━━━━━ Document text

And this would mean for the trade unions? "That kind of logic would be fatal, not only for the party but for the union. Actually, the present French trade unions can only regain their unity and win decisive influence over the masses if their best elements are constituted in the class-conscious revolutionary vanguard of the proletariat, that is, in a Communist Party. Marx gave no final answer to the question of the relations between party and trade unions, and indeed he could not do so. For these relations are dependent on the varying circumstances in each separate case… The forms of organisation may alter, but the fundamental role of the party remains constant."

Party is not union; union is not party

Trotsky ends his discussion of Louzon's views by spelling out the difference between trade unions and the party of the working class: "The party, if it be worthy of the name, includes the whole vanguard of the working class and uses its ideological influence for rendering every branch of the labour movement fruitful, especially the trade union movement. But if the trade unions are worthy of their name, they include an ever growing mass of workers, many backward elements among them. But they can only fulfil their task when consciously guided on firmly established principles. And they can only have this leadership when their best elements are united in the party of proletarian revolution."

Unions more proletarian than party

Replying to Trotsky, Robert Louzon adjusted his "position" in order to take into account the realities of relations between the French working class and the unions, admitting that the unions were not "the working class as a whole". Trotsky summed up Louzon's reply, in an article, "The Anarcho-Syndicalist Prejudice Again!", dated May 8, 1923.

[Louzon says that] "the French trade unions are not actually the working class as a whole, but only the active minority of the working class."

But Louzon still asserts a modified version of the idea that the trade unions are identical with the working class: the unions are not the working class as a whole, but, still, they are more proletarian than the party. Here Louzon harks back to the old distinction between the unions and the pre-war socialist party. Trotsky:

[Thus] "Comrade Louzon acknowledges that the trade unions form a sort of revolutionary party. But this syndicalist party is distinguished by being purely proletarian in its constituents; here lies its tremendous advantage over the Communist Party…

"…[Louzon] systematically ignores that 'national' question put to him in our former article: What about the role played by the CGT during the war? The role played by [CGT leader, Leon] Jouhaux was by no means less treacherous and despicable than that played by [Socialist Party leader, Pierre] Renaudel."

Trotsky once more restates the importance of the distinction between trade unions and political parties: the union, which strives to unite as much of the proletariat as possible around trade union concerns, should not try to be a political party; the members of a party, as distinct from a union, are selected on the basis of political programme. The union will, if it tries to be a political party, hinder itself as a trade union.

Trade union unity?

Trotsky poses the question of trade union unity:

"And how is it today? Does Louzon desire the union of the two confederations? We desire it. The International deems it necessary. We should not be alarmed even if the union were to give Jouhaux the majority."

━━━━━━━━━━

§ **Requests**
1 > Reproduce the stretch from "Unions more proletarian" through "May 8, 1923." in the passage on Trotsky and Louzon.
2 > According to the passage on Trotsky and Louzon, what was the title of the article in which Trotsky summed up Louzon's reply?
3 > Continue the passage on Trotsky and Louzon from the point where it stops.

━━━━━ Entries shown

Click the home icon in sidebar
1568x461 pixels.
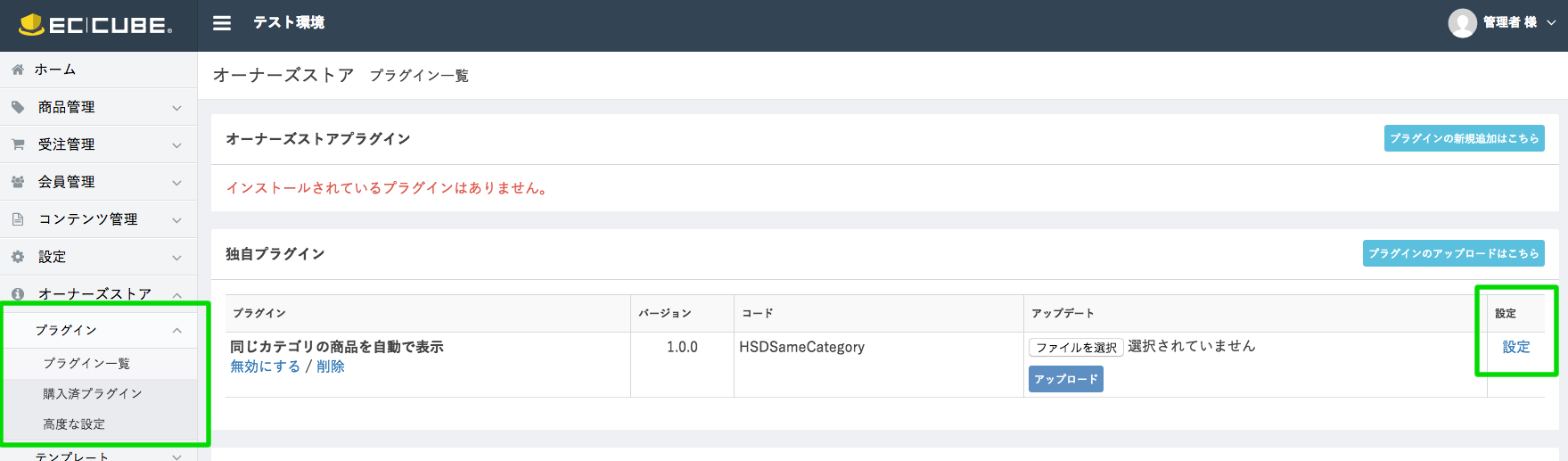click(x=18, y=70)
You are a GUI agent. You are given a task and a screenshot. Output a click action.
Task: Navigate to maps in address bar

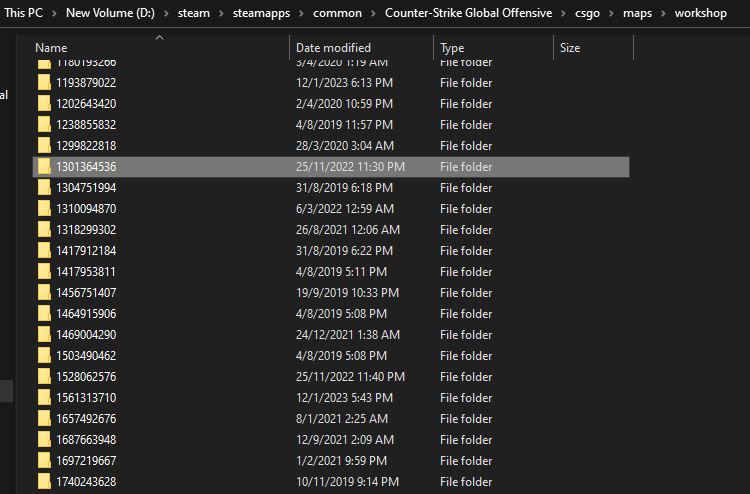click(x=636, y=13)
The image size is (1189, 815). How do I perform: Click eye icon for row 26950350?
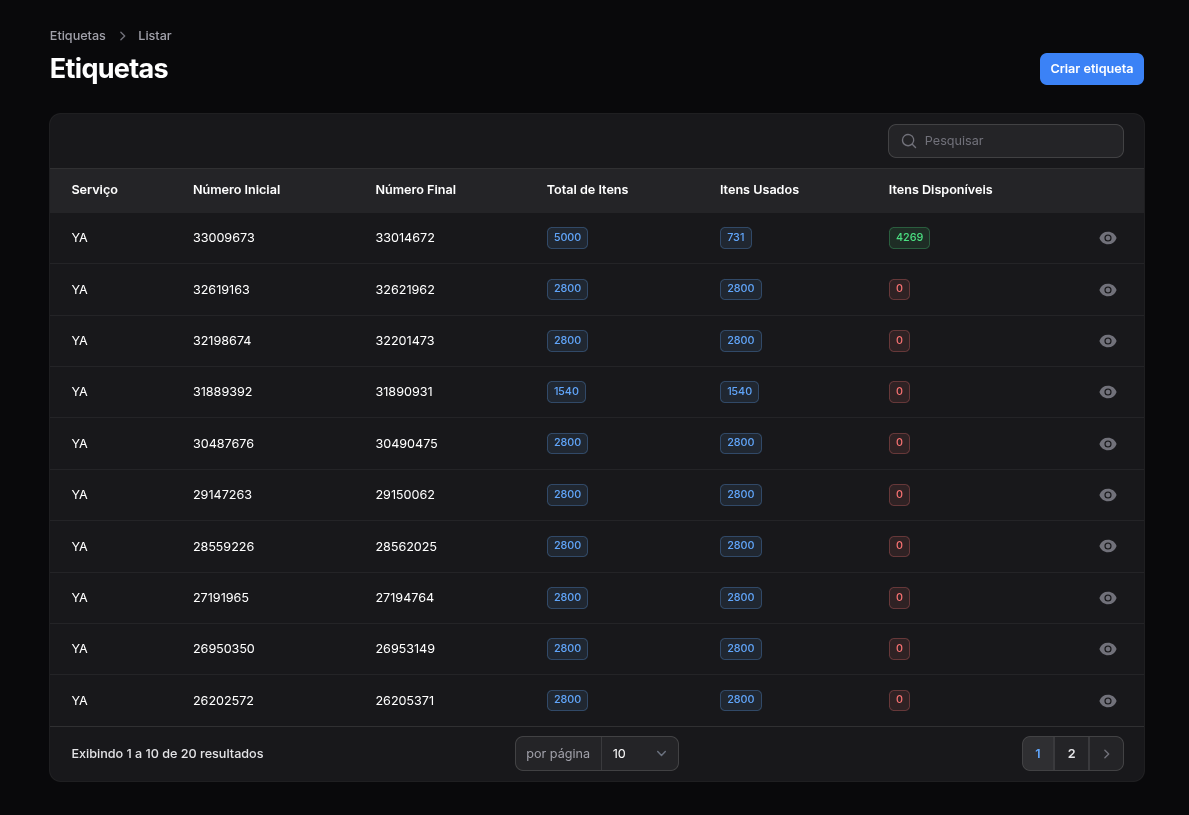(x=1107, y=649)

━━━━━━━━━━
━━━━━ Entries shown

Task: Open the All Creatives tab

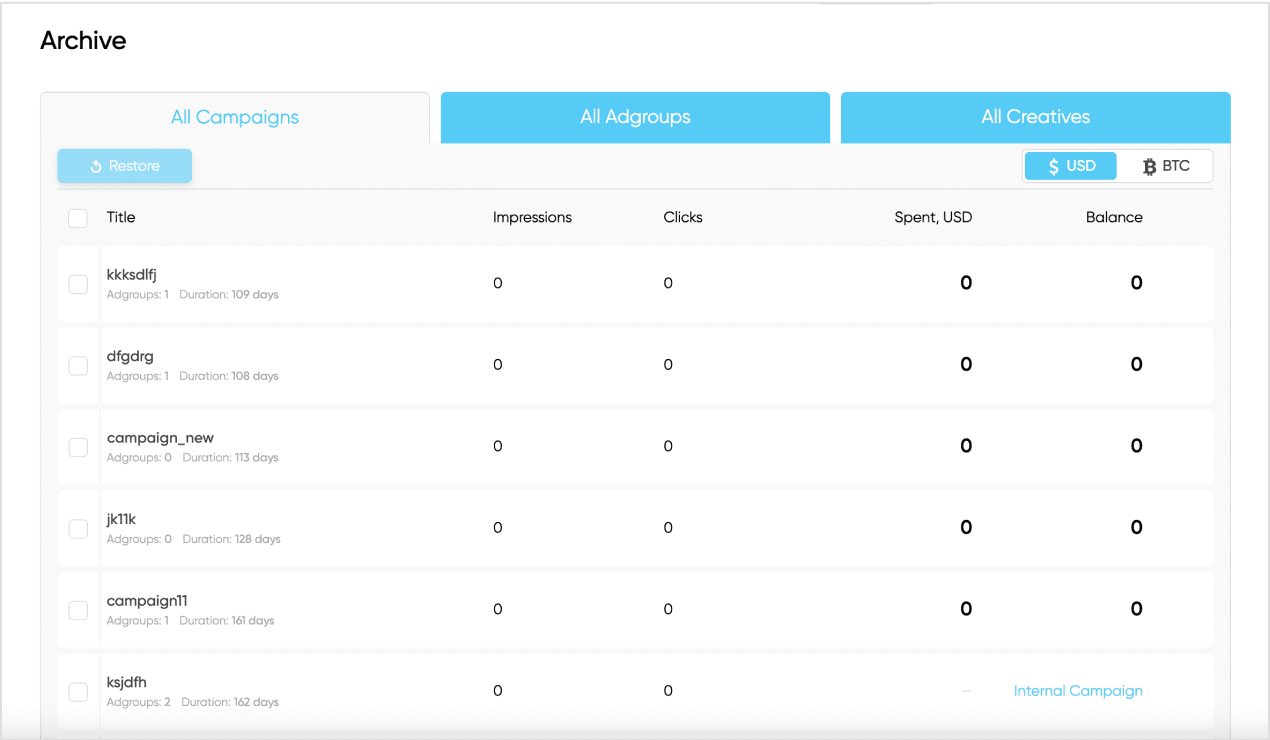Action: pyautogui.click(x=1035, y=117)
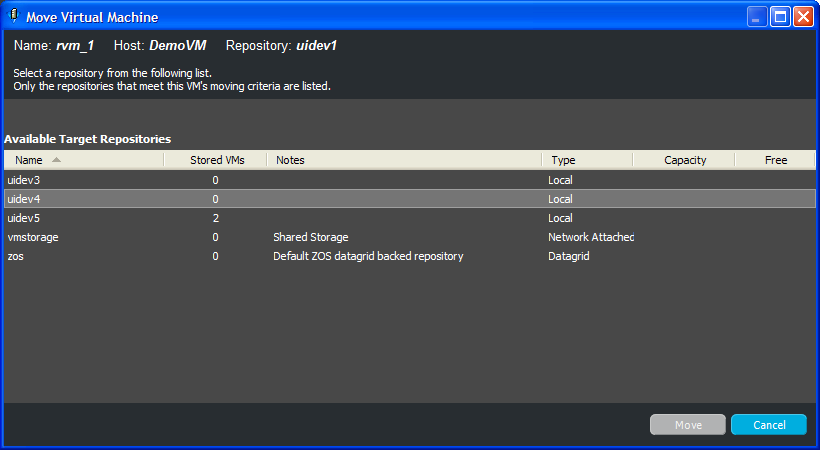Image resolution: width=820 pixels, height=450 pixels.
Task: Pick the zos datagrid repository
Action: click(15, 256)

━━━━━━━━━━
━━━━━ Entries shown

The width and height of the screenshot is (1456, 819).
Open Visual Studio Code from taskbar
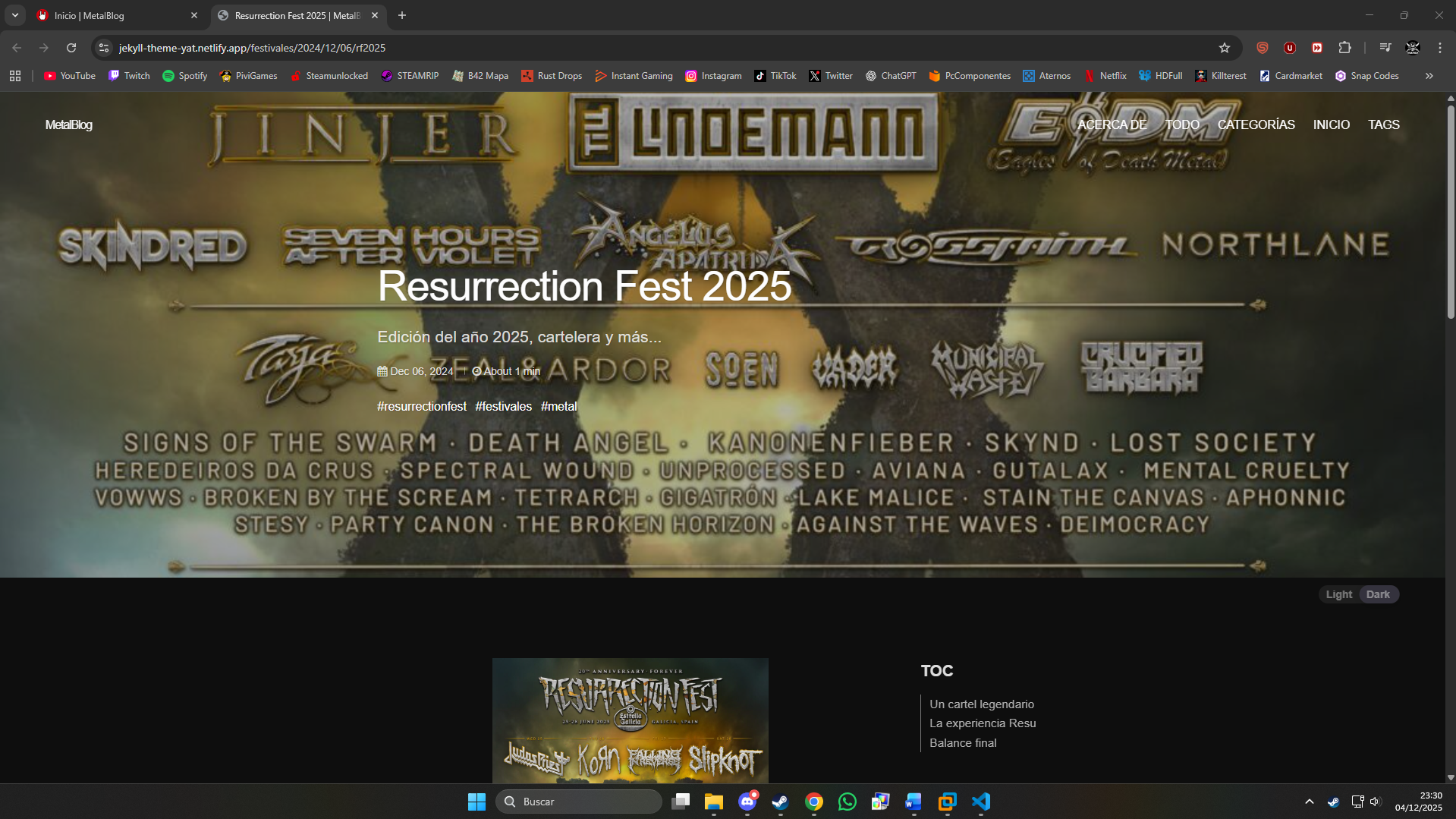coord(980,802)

━━━━━━━━━━

§ **Answers for the exercise**
1 >
Unions more proletarian than party

Replying to Trotsky, Robert Louzon adjusted his "position" in order to take into account the realities of relations between the French working class and the unions, admitting that the unions were not "the working class as a whole". Trotsky summed up Louzon's reply, in an article, "The Anarcho-Syndicalist Prejudice Again!", dated May 8, 1923.

2 > "The Anarcho-Syndicalist Prejudice Again!"

3 >
Jouhaux had been the central leader of the pre-war CGT. Trotsky here uses "syndicalism" to mean both the pre-1914 CGT, the quasi party-what Trotsky insists was a party in fact if not by name-and also to mean trade unionism as distinct from the overt political party.

"Naturally we would not say-as does Comrade Louzon-that syndicalism, although headed by Jouhaux…, is the purest form of proletarian organisation, that it embodies 'the working class as a whole,' etc., etc.-for such a phrase would be a travesty of the facts."

But the bigger the trade union, the better it could hope to fulfil its tasks as a trade union:

"…we should consider the formation of a larger trade union organisation, that is, the concentration of greater proletarian masses, forming a wider battlefield for the struggle for the ideas and tactics of Communism, to be a greater gain for the cause of revolution. But for this the first necessity is that the ideas and tactics of Communism do not remain in midair, but are organised in the form of a party."

Trotsky too wants to improve the class composition of the PCF, and of its leadership. He thinks it has been greatly improved by the secession of the last of the unteachable pre-war leaders. But that is not the same thing, the same idea, as that of Louzon and his co-thinkers:

"…[Louzon] does not pursue his thoughts to the end, but his logical conclusion would be the substitution of the trade union organisation of the 'active minority' for the party."

It is plain that Trotsky thinks that, despite all their great merits, Monatte, Louzon and their friends, with their hybrid notion of a union-Party, harm both the trade unions and the Communist Party by not properly distinguishing between them.
"The inevitable result of this would be a substitute party and substitute trade union, for those trade unions required by Comrade Louzon are too indefinite for the role of a party, and too small for the role of a trade union."

Communism and syndicalism

In fact the reunification of the two French trade union federations, the revolutionary-led CGTU and the reformist-led CGT of Jouhaux, would never happen in the way Trotsky hoped. The two trade union organisations did unite in the mid-30s. That is, in Trotsky's terms, the two trade union "apparatuses" united (see below). But by then the Stalinists had consolidated their hold on the once-revolutionary sections of the French labour movement, and pursued cross-class Popular Front policies.

The trade union organisation would split again after World War Two, when an anti-Stalinist minority split off to form a new federation, Force Ouvrière.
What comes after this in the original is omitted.